● Prompt
Identify all lines in the data containing the string "computer". Copy them out.

● Source records

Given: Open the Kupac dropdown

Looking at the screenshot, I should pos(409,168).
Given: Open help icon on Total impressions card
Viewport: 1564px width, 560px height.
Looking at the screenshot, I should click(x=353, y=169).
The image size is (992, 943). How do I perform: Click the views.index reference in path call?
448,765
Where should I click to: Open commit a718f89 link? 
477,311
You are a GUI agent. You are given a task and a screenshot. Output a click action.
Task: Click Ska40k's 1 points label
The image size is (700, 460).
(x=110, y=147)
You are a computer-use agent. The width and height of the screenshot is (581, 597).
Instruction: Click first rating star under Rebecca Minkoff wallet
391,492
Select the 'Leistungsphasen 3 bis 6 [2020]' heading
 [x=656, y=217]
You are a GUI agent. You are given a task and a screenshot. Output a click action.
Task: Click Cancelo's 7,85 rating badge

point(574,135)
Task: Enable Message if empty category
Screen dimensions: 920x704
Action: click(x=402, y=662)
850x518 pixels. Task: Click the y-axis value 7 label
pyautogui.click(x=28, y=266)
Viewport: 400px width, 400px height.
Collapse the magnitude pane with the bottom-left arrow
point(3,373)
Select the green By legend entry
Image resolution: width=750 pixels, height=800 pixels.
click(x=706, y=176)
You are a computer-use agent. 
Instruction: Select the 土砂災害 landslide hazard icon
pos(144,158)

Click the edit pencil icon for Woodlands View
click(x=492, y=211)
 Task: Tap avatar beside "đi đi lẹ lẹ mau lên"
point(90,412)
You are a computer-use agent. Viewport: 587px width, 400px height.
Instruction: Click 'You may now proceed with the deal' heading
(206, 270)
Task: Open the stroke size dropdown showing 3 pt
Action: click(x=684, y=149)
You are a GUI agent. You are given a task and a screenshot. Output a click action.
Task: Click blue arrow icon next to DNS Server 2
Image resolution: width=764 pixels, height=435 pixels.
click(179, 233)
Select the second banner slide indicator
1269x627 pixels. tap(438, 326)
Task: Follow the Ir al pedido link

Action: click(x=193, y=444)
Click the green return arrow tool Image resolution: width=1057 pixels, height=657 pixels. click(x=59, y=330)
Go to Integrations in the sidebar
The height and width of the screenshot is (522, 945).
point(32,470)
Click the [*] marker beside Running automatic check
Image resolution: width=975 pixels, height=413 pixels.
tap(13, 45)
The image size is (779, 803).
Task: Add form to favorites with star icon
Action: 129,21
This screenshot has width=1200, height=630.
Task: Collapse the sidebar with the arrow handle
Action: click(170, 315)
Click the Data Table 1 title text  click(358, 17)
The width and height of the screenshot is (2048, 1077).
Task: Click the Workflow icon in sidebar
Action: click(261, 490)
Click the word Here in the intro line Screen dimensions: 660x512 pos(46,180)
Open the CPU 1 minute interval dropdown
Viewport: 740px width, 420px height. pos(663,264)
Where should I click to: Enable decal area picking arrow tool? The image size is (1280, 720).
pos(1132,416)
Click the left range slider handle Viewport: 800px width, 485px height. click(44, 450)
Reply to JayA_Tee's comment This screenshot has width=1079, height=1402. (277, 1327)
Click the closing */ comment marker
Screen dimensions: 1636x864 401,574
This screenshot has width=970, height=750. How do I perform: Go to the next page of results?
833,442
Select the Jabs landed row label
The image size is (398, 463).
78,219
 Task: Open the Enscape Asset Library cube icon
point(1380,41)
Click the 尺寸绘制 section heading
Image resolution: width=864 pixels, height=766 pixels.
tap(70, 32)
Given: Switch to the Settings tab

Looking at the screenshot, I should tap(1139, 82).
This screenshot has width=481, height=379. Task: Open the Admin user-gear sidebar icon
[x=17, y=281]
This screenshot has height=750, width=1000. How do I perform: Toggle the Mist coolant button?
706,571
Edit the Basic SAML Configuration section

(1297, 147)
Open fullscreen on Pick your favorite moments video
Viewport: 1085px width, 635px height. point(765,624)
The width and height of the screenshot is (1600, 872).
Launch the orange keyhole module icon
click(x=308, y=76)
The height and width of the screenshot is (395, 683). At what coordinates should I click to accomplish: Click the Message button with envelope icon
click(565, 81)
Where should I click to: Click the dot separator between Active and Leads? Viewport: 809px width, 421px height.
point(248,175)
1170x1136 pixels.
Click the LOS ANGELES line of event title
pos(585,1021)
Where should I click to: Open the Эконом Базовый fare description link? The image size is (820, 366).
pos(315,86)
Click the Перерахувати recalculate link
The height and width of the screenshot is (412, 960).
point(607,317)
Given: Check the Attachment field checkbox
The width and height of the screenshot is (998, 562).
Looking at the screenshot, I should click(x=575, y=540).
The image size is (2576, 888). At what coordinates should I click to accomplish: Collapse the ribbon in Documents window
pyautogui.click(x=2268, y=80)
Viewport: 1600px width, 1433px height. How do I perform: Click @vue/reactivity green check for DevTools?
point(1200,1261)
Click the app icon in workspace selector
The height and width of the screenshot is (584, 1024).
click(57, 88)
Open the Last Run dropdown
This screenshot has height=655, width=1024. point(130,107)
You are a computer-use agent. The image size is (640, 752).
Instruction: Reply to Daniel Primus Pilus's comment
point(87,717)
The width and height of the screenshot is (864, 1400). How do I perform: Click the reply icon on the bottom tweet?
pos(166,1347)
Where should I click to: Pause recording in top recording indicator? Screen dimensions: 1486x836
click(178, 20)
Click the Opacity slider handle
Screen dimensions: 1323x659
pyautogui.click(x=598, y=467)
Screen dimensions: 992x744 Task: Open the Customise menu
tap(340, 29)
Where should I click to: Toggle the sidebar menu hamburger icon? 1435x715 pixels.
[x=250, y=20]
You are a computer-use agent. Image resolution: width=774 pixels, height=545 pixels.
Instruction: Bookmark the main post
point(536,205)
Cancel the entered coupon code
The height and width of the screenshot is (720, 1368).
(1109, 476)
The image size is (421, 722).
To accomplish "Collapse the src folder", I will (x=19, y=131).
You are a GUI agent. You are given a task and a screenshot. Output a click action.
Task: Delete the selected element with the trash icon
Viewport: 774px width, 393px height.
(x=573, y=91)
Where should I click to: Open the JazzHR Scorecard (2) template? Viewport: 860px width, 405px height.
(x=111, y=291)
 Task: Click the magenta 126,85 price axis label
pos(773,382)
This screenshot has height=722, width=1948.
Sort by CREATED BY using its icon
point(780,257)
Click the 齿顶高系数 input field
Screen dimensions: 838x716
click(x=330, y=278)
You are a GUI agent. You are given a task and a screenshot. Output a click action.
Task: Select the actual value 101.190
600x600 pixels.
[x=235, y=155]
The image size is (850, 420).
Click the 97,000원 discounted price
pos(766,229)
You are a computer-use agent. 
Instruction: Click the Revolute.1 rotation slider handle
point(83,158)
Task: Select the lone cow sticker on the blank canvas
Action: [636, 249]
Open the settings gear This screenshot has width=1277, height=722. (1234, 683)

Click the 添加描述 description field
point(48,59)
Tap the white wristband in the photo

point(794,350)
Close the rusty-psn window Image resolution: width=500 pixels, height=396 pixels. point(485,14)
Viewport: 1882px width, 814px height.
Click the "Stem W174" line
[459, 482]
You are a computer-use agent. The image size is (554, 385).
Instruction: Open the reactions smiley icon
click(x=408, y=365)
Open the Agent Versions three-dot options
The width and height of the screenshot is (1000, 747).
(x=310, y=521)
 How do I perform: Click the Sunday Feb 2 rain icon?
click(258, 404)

● Task response
You are a computer-use agent. The width and height of the screenshot is (581, 597).
You are a computer-use agent. 
You are a computer-use agent. Viewport: 587px width, 400px height.
You are a computer-use agent. The image size is (640, 752).
You are a computer-use agent. Image resolution: width=774 pixels, height=545 pixels.
You are a computer-use agent. 
You are a computer-use agent. The image size is (554, 385).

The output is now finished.